Wow, what a painful release this was (is?)
If you were able to upgrade to Galileo SR1/Eclipse 3.5.1 in a timely manner, you were probably just lucky. Even today, 5 full days after the release, our servers are still crawling.
What happened?
In late August, Karl and I had installed our new Cisco load balancer and firewall. Unbeknownst to us, we were dropping connections. A few committers noted that CVS connections were causing broken builds, and we had early reports from our mirrors that their RSYNC connections were being terminated. We didn’t pay too much attention to the RSYNC issue in favour of resolving CVS, since RSYNC is one of those robust protocols that is essentially bomb-proof.
Mistake 1.
Fast forward to Friday, Sept. 25. I did real quick mirror check and everything checked out. We’re good to go.
Mistake 2.
I mean, this is just a point release, and I’ve done millions of these. Business as usual, right?
Mistake 3.
At around 3:00pm ET on Friday, I was getting reports that the ZIP files were missing on most of the mirrors, despite the fact that they were considered in sync. Uh oh. Since Karl had found (and fixed) some short timeouts that may have caused the dropped connections, I went on to assume that mirrors were simply not yet fully up-to-date with Galileo SR1, and that they would be in sync sometime during the weekend.
Mistake 4
As it turns out, since late August, our mirrors would begin syncing, but would never finish. They were all badly out of date, but still considered in sync but because they checked in regularly. So they spent most of the weekend simply catching up, without actually getting the new SR1/3.5.1 files.

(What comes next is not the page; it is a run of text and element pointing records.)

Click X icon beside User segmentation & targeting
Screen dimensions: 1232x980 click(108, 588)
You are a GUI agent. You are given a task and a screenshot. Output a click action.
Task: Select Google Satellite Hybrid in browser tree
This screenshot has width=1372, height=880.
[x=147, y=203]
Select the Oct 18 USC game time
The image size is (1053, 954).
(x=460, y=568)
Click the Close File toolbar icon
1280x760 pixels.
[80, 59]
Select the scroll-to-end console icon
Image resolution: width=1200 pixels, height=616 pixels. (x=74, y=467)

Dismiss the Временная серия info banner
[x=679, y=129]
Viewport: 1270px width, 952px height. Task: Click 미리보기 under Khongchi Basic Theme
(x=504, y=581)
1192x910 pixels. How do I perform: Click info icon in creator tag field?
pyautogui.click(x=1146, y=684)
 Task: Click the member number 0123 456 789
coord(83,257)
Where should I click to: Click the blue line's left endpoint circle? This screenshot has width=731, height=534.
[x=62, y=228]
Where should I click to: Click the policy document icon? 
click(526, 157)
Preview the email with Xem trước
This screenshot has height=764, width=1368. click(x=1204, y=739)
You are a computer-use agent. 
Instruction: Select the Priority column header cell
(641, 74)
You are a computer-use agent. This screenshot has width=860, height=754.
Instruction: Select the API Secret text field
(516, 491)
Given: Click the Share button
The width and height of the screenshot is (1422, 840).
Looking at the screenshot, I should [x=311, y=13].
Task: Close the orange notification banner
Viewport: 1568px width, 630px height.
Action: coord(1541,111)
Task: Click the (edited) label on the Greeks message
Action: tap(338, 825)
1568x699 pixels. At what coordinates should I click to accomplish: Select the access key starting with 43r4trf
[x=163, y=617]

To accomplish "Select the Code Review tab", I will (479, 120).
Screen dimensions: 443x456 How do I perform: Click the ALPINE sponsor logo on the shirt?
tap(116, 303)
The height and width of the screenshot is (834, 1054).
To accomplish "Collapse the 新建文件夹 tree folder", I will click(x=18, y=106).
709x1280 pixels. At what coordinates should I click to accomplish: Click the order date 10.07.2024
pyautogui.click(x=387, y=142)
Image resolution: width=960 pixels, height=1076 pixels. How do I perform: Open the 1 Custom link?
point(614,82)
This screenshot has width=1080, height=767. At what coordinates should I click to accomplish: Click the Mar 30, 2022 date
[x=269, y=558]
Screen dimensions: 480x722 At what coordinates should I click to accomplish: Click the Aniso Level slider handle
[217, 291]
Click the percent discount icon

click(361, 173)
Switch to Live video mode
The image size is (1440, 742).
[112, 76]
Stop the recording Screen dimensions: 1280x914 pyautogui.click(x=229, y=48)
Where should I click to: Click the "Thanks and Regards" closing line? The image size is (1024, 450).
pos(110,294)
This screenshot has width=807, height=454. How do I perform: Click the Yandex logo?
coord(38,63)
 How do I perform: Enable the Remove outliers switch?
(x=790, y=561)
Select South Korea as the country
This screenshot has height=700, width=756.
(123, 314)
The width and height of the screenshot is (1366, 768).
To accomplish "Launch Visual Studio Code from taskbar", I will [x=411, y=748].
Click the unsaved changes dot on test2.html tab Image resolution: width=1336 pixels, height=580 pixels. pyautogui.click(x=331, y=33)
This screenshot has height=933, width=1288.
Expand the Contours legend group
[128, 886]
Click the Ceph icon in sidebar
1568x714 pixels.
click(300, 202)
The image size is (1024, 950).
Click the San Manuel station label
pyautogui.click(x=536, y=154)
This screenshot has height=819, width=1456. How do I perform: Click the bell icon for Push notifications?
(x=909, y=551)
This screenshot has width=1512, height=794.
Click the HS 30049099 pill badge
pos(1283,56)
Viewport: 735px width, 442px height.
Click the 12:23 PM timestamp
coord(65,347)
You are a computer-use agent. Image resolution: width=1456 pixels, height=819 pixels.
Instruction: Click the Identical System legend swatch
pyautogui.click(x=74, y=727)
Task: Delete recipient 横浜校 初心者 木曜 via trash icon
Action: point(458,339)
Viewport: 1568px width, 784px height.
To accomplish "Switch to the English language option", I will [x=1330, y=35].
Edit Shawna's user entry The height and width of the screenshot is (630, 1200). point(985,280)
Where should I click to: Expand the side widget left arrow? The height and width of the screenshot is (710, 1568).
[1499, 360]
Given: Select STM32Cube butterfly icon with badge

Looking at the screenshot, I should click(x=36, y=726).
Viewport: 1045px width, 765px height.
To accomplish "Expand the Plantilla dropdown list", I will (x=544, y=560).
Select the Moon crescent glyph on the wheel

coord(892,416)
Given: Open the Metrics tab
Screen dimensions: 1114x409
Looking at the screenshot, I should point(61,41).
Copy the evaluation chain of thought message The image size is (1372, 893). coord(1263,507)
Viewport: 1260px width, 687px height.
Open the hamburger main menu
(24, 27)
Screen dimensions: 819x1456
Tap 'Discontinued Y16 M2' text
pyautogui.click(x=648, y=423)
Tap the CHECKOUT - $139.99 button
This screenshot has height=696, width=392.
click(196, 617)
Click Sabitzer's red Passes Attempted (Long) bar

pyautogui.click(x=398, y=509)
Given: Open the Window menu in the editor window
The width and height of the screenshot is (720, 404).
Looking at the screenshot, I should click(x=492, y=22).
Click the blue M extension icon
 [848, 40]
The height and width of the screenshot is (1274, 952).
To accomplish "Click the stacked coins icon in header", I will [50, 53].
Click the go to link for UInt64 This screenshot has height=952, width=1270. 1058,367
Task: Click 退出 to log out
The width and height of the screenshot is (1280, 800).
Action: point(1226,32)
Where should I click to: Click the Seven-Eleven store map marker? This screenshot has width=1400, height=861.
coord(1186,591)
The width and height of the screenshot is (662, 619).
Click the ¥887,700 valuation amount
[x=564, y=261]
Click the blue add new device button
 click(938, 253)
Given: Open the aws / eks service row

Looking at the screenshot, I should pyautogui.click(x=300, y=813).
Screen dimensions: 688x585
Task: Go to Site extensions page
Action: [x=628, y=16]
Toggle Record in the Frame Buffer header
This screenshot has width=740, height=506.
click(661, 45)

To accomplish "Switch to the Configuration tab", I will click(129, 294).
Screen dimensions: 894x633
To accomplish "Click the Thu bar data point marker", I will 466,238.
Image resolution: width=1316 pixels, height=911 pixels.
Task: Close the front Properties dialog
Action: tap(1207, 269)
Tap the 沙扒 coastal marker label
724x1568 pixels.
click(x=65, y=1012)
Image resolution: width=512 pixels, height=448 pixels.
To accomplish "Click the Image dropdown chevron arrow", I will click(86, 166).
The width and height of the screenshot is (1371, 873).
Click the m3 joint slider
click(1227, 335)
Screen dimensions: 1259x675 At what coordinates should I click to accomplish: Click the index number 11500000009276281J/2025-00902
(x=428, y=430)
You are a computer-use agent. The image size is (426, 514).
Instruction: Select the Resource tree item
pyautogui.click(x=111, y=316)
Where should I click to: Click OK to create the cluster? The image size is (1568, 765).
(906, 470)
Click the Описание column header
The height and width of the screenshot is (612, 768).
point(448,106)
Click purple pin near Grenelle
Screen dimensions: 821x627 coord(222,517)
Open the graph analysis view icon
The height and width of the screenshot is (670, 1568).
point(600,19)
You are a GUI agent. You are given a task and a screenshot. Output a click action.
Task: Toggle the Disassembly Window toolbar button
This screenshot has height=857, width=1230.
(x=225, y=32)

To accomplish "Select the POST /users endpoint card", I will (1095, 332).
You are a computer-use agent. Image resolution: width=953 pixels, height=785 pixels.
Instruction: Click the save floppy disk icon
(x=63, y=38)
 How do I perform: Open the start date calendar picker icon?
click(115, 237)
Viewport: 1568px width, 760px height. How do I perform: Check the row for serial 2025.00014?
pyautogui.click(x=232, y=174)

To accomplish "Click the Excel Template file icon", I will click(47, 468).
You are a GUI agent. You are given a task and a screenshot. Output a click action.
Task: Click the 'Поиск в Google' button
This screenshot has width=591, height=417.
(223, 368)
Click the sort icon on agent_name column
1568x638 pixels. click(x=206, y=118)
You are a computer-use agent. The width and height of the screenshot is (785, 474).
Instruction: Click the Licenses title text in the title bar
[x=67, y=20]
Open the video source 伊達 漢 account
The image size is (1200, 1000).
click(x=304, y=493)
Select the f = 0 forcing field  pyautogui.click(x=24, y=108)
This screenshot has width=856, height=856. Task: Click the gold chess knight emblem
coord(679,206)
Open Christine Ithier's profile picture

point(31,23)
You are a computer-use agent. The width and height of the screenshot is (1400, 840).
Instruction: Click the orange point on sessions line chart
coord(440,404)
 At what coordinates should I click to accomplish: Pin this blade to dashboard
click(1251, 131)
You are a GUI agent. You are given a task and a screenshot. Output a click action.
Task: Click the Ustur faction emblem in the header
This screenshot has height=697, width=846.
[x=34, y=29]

On Monday, the above became painfully apparent when we were caught serving p2 updates for most of the planet from a single 100 megabit internet connection. At this point, mirrors were having a difficult time pulling updates from us. I then brilliantly re-routed most of our downloads to our Amazon AWS account, after making sure it was in sync.
Wrong again, hero.
My uploads to AWS were also not completing. Apparently, when you update Eclipse, there are content/artifact jar files everywhere in our tree that need to be fetched. Some of those were not on AWS yet, causing the updates to fail.
“Epic Fail.” What have you learned?
When you think it’s business as usual, you’re probably wrong. Plenty of learned lessons here.
What happens now?
Most of our mirrors are now in sync, and so is our Amazon AWS. p2 probably got burned by many broken mirrors and now only trusts the home site. It will eventually learn to trust its mirrors again. Until then, updates may be a bit slow, but they should succeed.
Posted September 30th, 2009 by Denis Roy in category: Uncategorized
You can skip to the end and leave a response. Pinging is currently not allowed.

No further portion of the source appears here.